Ohne dass ich sie danach frage, fängt sie dann aber doch plötzlich an, von der Vergangenheit zu sprechen, den „dark times“, wie sie sie nennt. Als Kind wusste sie überhaupt nicht, dass sie Jüdin ist. Im Jahre 1938 wurde sie plötzlich mit dieser Tatsache konfrontiert und konnte eigentlich überhaupt nichts damit anfangen – Religion war in ihrer Familie nie ein Thema gewesen. Dann durfte sie von einem Tag auf den anderen nicht mehr in die Schule gehen – sie verstand die Welt nicht mehr! Gemeinsam mit einem anderen jüdischen Mädchen vertrieb sie sich die Zeit damit, stundenlang Monopoly zu spielen. Eine andere liebe Freundin durfte sie plötzlich nicht mehr besuchen, weil deren Schwester mit einem SS-Offizier befreundet war und solche Besuche für Bridget gefährlich wurden.

Mit Hilfe eines Onkels, der in Paris ein Reisebüro hatte, kamen Bridget und ihre Mutter (ihre Eltern hatten sich getrennt) nach
Frankreich. Als die Deutschen Frankreich besetzten, wurde Bridget nach England in ein Internat geschickt, ihre Mutter wurde verhaftet.
Die Zeit im Internat war sehr hart für sie – sie konnte ja anfänglich kein Wort Englisch! Ihrer jüdischen Freundin aus Wien war ebenfalls
die Flucht nach England geglückt. Nach dem Krieg kam Bridget zu ihrem Vater nach Amerika und lebt seitdem in N.Y. Mit ihrer Freundin, die immer noch in England lebt, hat sie nach wie vor guten Kontakt – die beiden fahren ein Mal im Jahr gemeinsam auf Urlaub.

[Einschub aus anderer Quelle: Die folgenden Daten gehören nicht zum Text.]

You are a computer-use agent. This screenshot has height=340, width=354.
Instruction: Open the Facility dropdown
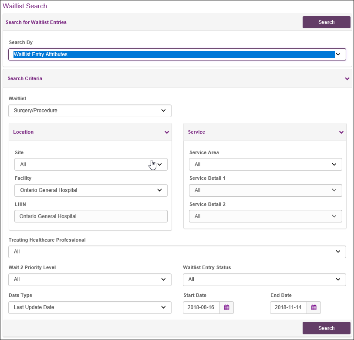click(91, 190)
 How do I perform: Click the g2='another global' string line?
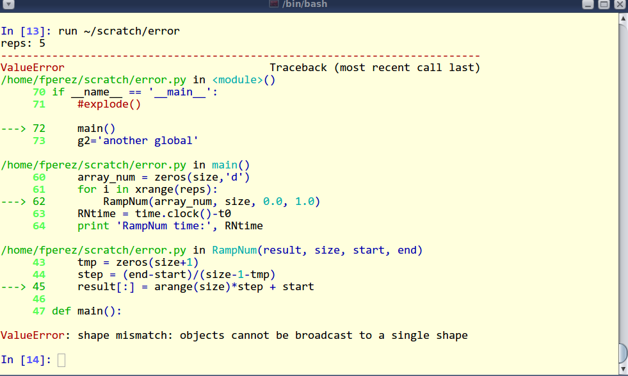coord(138,140)
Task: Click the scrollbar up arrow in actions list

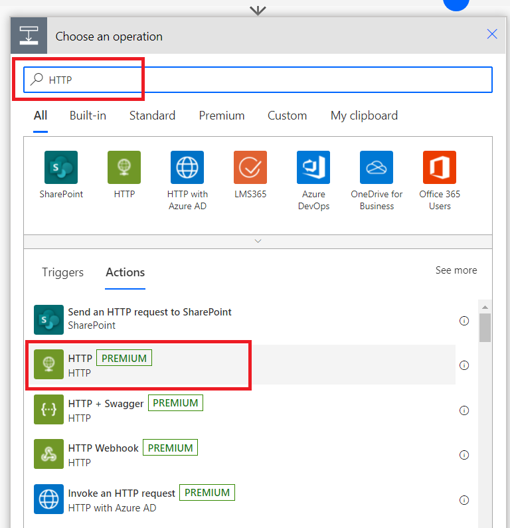Action: click(x=485, y=307)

Bridget kommt auch immer wieder nach Österreich, vor allem in ihre Lieblingsgegend – ins Salzkammergut. Sie erzählt aber auch, dass sie selbst in Österreich nicht gerne Deutsch spricht, obwohl sie es natürlich kann. Lächelnd erzählt sie davon, als sie das letzte Mal mit ihrer Freundin in Wien war und mit einem Taxifahrer sprach, dass dieser wissen wollte, wieso sie so gut
Deutsch könne. „In der Schule gelernt“, hat sie gesagt – von ihrer Emigration will sie nicht mit jedem sprechen.

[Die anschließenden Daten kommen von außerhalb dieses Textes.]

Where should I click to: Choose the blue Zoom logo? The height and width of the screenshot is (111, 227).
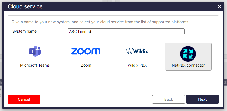click(86, 51)
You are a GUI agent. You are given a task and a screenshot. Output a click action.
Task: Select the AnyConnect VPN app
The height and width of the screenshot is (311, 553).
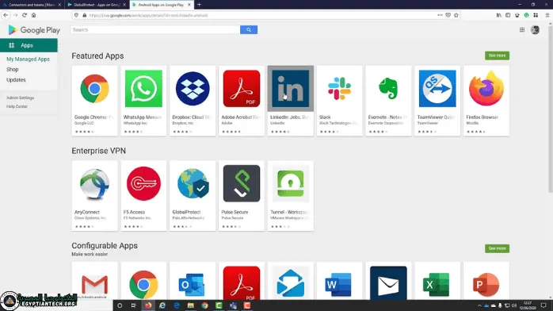94,196
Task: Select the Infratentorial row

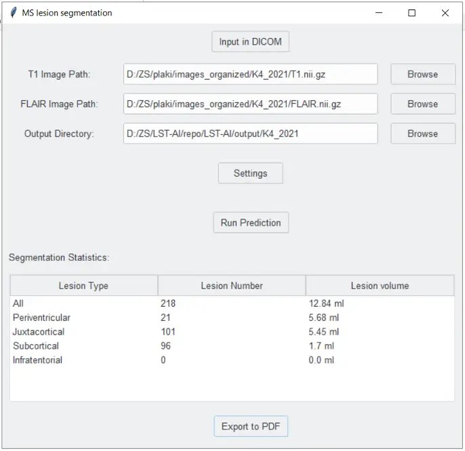Action: [232, 360]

Bridget will wissen, ob es immer noch Antisemitismus in Österreich gibt und wie die Jugend dazu steht. Mein Vater erzählt, dass
auch er einen jüdischen Vater hatte, der seine Familie in der Zeit des NS-Regimes verlor. Bridget ist sehr am politischen Weltgeschehen interessiert und daher ergibt sich noch eine interessante Diskussion über amerikanische Politik, den lrak-Krieg und die momentane politische Situation in Österreich.

Bevor wir uns verabschieden, schreibt sich Bridget meine Telefonnummer auf: Wenn sie das nächste Mal nach Österreich kommt, wird sie uns besuchen. Ich freue mich riesig, als sie sagt, ich könne sie jederzeit in New York besuchen und auch bei ihr wohnen. Irgendwie habe ich das Gefühl, Bridget schon lange zu kennen und hoffe, dass wir uns irgendwann wieder sehen. Bevor wir ins Hotel zurückfahren, gehen wir noch in das Restaurant, in dem Bridget ihre Ausstellung hat und schauen uns die Fotos an: Sie ist wirklich eine tolle Fotografin!

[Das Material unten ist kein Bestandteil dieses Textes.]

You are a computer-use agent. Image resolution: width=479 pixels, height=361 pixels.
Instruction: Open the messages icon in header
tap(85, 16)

Ich bin sehr glücklich, Bridget getroffen zu haben. Gleichzeitig macht mich das Gespräch sehr betroffen: Ich muss daran denken, was mir passieren würde, wenn ich im Jahre 1938 leben würde. Auch mich würden die Nationalsozialisten verfolgen, schließlich stamme ich aus einer jüdischen Familie. Müsste ich Österreich auch verlassen?